_OBJECTIVE:_ Retype the rows below without any changes, from the first row through the line containing "point(144,181)", including both ends.

_PROVIDED DATA:_
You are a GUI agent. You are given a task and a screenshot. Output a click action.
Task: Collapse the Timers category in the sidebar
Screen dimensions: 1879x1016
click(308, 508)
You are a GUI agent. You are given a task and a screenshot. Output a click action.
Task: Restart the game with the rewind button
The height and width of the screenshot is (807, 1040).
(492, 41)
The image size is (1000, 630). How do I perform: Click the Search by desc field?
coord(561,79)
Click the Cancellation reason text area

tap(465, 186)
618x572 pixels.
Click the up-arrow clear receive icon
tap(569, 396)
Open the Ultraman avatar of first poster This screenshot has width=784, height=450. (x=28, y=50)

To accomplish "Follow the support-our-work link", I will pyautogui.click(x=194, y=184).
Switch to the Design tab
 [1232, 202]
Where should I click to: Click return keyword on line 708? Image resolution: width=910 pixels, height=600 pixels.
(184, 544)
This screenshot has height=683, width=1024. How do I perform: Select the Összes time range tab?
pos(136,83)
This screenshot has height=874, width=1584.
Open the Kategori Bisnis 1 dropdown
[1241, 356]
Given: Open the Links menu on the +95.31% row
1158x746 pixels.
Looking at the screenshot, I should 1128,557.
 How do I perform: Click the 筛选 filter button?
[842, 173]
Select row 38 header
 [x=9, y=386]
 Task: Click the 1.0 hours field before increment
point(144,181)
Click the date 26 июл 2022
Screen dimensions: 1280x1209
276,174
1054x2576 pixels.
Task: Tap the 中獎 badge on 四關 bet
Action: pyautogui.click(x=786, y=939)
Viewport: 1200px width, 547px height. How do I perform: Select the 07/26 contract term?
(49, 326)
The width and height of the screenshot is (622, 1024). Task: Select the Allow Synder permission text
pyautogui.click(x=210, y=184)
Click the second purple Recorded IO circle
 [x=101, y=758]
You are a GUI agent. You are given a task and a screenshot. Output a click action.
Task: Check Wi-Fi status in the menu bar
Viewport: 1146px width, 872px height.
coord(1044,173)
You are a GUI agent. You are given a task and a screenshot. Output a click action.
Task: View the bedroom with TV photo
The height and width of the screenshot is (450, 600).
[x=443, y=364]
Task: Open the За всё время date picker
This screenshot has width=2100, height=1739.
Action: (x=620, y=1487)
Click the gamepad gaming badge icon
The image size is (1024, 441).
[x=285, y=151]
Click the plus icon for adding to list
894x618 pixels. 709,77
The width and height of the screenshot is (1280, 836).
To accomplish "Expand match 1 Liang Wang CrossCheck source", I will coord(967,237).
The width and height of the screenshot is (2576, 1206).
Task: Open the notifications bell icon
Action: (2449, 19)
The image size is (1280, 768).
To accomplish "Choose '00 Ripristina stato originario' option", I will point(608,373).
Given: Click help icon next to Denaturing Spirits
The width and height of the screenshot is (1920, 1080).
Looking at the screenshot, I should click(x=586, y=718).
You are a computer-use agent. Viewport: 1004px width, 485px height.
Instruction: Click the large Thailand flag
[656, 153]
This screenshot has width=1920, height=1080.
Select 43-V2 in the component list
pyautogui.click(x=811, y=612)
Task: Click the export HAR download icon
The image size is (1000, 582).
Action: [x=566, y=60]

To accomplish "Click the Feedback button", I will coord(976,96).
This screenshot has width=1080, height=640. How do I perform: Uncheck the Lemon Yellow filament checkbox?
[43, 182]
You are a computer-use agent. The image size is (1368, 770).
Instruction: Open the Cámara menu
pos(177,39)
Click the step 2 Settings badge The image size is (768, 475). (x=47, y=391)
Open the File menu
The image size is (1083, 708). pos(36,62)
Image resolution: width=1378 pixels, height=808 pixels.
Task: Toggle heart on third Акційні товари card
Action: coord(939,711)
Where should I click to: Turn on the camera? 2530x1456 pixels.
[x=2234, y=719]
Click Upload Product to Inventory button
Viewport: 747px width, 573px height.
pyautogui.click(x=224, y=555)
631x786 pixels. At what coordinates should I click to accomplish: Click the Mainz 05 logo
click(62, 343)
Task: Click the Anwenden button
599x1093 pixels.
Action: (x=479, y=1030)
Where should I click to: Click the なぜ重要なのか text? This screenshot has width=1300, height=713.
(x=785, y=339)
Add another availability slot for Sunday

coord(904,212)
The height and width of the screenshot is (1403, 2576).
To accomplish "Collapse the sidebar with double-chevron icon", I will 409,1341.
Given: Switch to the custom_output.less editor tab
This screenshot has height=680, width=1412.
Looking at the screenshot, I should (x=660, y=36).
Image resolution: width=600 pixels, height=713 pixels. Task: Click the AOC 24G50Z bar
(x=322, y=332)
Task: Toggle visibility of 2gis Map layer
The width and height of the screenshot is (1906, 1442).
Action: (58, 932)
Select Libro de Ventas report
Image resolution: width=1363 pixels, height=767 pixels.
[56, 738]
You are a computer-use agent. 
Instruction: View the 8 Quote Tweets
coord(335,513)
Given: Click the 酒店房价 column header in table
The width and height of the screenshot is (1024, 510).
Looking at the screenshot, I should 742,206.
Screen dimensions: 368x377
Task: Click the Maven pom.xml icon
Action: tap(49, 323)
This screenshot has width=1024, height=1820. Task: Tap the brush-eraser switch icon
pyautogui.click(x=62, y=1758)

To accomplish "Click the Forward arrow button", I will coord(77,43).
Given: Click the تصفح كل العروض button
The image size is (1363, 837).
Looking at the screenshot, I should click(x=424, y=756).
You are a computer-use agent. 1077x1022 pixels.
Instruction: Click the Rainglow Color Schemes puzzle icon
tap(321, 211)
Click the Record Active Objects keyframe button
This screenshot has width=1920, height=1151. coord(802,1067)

_WRITTEN ANSWER:_
You are a GUI agent. You are given a task and a screenshot. Output a click action.
Task: Collapse the Timers category in the sidebar
Screen dimensions: 1879x1016
click(308, 508)
You are a GUI agent. You are given a task and a screenshot. Output a click action.
Task: Restart the game with the rewind button
The height and width of the screenshot is (807, 1040).
(492, 41)
The image size is (1000, 630). How do I perform: Click the Search by desc field?
coord(561,79)
Click the Cancellation reason text area

tap(465, 186)
618x572 pixels.
Click the up-arrow clear receive icon
tap(569, 396)
Open the Ultraman avatar of first poster This screenshot has width=784, height=450. (x=28, y=50)

To accomplish "Follow the support-our-work link", I will pyautogui.click(x=194, y=184).
Switch to the Design tab
 [1232, 202]
Where should I click to: Click return keyword on line 708? Image resolution: width=910 pixels, height=600 pixels.
(184, 544)
This screenshot has height=683, width=1024. How do I perform: Select the Összes time range tab?
pos(136,83)
This screenshot has height=874, width=1584.
Open the Kategori Bisnis 1 dropdown
[1241, 356]
Given: Open the Links menu on the +95.31% row
1158x746 pixels.
Looking at the screenshot, I should 1128,557.
 How do I perform: Click the 筛选 filter button?
[842, 173]
Select row 38 header
 [x=9, y=386]
 Task: Click the 1.0 hours field before increment
point(144,181)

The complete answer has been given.